In 1992 Iwaszkiewicz joined the Ministry of Foreign Affairs, specializing in relations with Eastern Europe countries, security issues and human rights. In 1994 he became member of Organization for Security and Co-operation in Europe mission to Armenia and Nagorno-Karabakh. From 1996 to 1998 he was head of the OSCE Press and Public Relations Office in Tbilisi, and later a Human Rights and Media Officer in Ashgabat (1999–2000). Following being chargé d'affaires of the Polish embassy in Tbilisi (2001) and Yerevan (2001–2003), he was deputy head of mission in Almaty (2003–2005). After that he was deputy director of the MFA Eastern Department. In 2009 he was responsible for organizing PERN Przyjazn SA office in Baku. Between May 2011 and June 2012 he was heading the MFA Department of Development Cooperation.

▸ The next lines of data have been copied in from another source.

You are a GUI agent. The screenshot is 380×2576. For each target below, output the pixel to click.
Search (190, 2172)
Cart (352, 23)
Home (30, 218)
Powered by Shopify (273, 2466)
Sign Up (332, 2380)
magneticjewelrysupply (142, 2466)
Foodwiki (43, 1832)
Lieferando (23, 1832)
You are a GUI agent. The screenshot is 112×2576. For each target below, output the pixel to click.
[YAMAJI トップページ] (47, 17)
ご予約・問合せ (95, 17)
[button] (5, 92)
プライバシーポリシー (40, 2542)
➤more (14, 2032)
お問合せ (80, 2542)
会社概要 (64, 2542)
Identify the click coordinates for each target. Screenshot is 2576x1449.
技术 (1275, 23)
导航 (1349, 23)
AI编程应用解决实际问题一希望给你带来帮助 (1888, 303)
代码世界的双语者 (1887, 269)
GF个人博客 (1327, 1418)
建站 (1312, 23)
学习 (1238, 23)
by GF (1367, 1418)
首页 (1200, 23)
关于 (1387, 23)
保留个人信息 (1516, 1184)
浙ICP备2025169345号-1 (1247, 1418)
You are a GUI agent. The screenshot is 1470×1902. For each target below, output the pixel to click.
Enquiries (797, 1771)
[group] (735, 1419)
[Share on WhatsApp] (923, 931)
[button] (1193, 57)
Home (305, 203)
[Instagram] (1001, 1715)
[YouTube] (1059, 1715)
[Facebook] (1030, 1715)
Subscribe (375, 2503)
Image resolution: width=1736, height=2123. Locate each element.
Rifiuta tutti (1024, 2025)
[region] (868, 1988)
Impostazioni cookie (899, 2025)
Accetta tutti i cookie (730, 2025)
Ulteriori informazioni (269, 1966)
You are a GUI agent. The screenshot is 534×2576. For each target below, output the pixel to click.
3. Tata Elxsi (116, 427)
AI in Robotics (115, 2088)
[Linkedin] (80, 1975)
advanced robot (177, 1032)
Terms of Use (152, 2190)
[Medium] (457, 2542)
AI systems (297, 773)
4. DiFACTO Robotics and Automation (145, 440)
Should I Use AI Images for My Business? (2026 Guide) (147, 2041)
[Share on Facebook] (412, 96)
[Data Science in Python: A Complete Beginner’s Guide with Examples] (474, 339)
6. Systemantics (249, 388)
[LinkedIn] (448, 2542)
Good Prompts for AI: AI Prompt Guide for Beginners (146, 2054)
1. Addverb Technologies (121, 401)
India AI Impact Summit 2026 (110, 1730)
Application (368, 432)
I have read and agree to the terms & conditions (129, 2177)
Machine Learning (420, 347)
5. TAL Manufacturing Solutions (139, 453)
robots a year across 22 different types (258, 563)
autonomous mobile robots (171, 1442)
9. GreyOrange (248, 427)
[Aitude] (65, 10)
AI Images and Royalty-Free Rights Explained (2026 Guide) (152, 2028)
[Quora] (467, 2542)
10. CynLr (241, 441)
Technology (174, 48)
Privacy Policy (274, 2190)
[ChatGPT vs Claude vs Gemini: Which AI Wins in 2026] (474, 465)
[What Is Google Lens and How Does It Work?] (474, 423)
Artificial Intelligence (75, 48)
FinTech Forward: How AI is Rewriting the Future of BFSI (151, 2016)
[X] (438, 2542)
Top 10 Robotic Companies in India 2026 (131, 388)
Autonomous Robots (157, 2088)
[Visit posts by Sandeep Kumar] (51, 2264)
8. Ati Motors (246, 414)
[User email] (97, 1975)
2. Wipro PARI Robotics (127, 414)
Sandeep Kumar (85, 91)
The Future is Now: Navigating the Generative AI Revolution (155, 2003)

He was in charge of organizing Polish medical mission to Misrata. Since June 2012 he was head of the MFA Central Asia and North Caucaus Unit.

On 23 October 2015 Iwaszkiewicz became Poland ambassador to Uzbekistan, he presented his credentials to the President Islam Karimov on 25 June 2016. He was accredited also to Tajikistan. He ended his term on 31 October 2020. Afterwards, he worked at the MFA Eastern Department, being responsible for relations with Russia.

He was father to six children.

== Works ==

- Do Ziemi Świętej: najstarsze opisy pielgrzymek do Ziemi Świętej (IV–VIII w.), Kraków: WAM – Księża Jezuici, 1996, ISBN 978-83-7505-183-4.
- Władcy i wodzowie starożytności: słownik, Warszawa: Wydawnictwa Szkolne i Pedagogiczne, 1998, ISBN 83-02-06971-X.